# What is expected
Output the section of the BeeGFS troubleshooting text from "When you start" to "new ID here.)", copied word for word.

# Selection
# # # #
General Questions¶

‘Access denied’ error on the client, even with correct permissions¶

Please check if you have SELinux enabled on the client machine. If it is enabled, disabling it should solve your problem. SELinux can be disabled by setting SELINUX=disabled in the configuration file /etc/selinux/config. Afterwards, you might need to reboot your client for the new setting to become effective.

Client refuses to mount because of an ‘unknown storage target’¶

Scenario¶

While testing BeeGFS, you removed the storage directory of a storage server, but kept the storage directory of the management server. Now the BeeGFS client refuses to mount and prints an error about an unknown storage target to the log file.

What happened to your file system¶

When you start a new beegfs-storage daemon with a given storage directory, the daemon initializes this directory by assigning an ID to this storage target path and registering this target ID at the management server. When you delete this directory, the storage server creates a new directory on next startup with a new ID and also registers this ID at the management server. (Because the storage server cannot know what happened to the old directory and whether you might have just moved the data to another machine, so it needs a new ID here.)
# # # #
# Given data
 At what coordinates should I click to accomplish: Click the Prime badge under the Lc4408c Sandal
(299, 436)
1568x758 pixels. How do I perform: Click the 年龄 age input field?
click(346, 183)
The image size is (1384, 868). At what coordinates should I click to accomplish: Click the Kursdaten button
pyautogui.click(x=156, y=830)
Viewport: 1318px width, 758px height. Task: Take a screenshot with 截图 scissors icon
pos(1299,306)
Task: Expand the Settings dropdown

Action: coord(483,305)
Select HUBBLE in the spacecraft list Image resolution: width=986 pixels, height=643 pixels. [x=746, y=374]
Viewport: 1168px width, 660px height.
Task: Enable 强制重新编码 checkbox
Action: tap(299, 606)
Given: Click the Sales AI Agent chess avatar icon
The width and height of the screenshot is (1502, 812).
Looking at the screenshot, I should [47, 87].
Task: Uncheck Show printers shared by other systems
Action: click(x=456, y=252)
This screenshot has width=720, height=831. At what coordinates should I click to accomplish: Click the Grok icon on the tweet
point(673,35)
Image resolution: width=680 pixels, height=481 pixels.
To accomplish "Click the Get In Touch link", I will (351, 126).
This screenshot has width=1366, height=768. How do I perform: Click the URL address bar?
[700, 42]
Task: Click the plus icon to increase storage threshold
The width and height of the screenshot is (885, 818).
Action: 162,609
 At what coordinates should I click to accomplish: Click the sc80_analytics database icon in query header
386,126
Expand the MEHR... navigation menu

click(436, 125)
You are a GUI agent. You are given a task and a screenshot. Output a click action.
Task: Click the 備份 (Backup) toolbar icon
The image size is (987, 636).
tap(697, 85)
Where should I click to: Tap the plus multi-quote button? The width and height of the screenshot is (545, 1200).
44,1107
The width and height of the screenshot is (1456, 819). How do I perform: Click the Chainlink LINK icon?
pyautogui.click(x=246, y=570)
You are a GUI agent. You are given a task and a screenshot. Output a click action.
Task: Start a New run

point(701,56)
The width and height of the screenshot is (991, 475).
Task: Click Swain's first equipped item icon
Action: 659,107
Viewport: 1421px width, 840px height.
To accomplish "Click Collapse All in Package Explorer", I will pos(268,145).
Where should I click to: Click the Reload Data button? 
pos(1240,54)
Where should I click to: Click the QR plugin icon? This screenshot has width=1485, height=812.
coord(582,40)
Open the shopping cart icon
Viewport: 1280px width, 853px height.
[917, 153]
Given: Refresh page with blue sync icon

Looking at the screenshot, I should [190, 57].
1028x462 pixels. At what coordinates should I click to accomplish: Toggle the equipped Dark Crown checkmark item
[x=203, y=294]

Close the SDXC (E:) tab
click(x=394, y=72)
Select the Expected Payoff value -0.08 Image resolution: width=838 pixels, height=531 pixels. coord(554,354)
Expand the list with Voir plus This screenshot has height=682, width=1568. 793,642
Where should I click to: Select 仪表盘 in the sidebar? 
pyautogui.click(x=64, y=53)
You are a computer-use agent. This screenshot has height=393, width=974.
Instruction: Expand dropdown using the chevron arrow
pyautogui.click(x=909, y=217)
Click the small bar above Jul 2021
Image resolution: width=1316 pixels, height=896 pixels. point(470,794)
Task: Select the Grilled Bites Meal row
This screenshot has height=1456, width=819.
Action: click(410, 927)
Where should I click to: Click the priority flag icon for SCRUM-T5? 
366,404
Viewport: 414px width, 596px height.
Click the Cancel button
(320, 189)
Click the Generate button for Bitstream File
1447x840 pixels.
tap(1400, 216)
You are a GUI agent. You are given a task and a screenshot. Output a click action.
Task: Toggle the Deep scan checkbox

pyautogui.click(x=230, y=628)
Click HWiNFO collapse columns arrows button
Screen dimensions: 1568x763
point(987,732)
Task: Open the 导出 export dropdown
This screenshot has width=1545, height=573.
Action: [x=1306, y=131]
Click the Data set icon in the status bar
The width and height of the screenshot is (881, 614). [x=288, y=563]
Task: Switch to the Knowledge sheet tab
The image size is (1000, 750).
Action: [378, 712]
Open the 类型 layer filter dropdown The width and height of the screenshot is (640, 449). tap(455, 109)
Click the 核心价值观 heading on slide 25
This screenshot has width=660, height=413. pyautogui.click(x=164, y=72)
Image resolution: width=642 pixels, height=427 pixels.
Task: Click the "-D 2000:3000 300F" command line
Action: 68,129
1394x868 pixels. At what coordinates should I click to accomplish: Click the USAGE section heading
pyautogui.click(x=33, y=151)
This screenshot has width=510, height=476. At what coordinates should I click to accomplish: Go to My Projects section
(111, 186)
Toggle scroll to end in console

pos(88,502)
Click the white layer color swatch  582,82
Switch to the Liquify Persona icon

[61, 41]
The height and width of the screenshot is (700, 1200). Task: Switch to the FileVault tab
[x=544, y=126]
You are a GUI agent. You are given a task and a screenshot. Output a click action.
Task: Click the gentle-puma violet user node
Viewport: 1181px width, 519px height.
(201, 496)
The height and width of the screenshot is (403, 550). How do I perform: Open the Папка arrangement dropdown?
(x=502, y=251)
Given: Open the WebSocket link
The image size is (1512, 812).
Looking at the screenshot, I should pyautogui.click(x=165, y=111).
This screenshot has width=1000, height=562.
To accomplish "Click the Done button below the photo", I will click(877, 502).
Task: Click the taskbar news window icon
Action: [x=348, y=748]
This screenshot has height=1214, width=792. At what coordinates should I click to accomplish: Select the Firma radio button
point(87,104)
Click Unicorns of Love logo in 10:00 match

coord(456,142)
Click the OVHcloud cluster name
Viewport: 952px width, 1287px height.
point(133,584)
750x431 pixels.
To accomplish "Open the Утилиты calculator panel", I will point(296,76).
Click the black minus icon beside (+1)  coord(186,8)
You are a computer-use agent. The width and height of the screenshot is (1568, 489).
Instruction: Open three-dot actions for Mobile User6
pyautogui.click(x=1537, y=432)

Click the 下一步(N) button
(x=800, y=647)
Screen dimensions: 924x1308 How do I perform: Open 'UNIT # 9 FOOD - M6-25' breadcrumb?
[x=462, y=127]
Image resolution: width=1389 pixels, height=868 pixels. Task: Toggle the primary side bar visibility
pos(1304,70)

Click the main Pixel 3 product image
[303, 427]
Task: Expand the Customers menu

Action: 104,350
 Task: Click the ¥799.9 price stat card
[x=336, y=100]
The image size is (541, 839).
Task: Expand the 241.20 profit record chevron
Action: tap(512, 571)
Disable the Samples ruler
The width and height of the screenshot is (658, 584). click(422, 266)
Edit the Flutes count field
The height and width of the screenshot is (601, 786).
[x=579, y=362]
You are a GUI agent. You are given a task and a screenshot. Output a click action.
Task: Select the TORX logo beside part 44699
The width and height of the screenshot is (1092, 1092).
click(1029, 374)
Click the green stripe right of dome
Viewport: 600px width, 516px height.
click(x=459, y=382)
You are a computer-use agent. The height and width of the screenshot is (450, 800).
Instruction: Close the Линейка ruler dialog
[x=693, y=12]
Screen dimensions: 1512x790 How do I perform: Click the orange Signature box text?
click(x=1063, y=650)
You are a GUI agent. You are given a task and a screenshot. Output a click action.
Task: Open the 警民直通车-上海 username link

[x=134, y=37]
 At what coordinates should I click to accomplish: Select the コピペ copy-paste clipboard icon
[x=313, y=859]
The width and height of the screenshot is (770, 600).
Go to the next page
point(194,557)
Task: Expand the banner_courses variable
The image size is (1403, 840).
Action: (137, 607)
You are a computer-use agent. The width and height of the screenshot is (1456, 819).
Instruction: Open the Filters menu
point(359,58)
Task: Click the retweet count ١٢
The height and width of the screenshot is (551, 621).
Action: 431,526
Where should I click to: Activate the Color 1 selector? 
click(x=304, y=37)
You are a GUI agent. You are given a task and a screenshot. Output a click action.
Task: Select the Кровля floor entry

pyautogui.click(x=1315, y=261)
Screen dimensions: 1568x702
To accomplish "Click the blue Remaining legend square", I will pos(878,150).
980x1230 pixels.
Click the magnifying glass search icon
# # # #
# Solution for this exercise
When you start a new beegfs-storage daemon with a given storage directory, the daemon initializes this directory by assigning an ID to this storage target path and registering this target ID at the management server. When you delete this directory, the storage server creates a new directory on next startup with a new ID and also registers this ID at the management server. (Because the storage server cannot know what happened to the old directory and whether you might have just moved the data to another machine, so it needs a new ID here.)